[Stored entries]
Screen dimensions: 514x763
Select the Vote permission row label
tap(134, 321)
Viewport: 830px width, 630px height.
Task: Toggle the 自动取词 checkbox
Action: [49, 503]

◆ TASK REQUIREMENTS:
All of the data above should be reproduced exactly, with nothing missing.

◆ ANSWER TO THIS TASK:
Screen dimensions: 514x763
Select the Vote permission row label
tap(134, 321)
Viewport: 830px width, 630px height.
Task: Toggle the 自动取词 checkbox
Action: [49, 503]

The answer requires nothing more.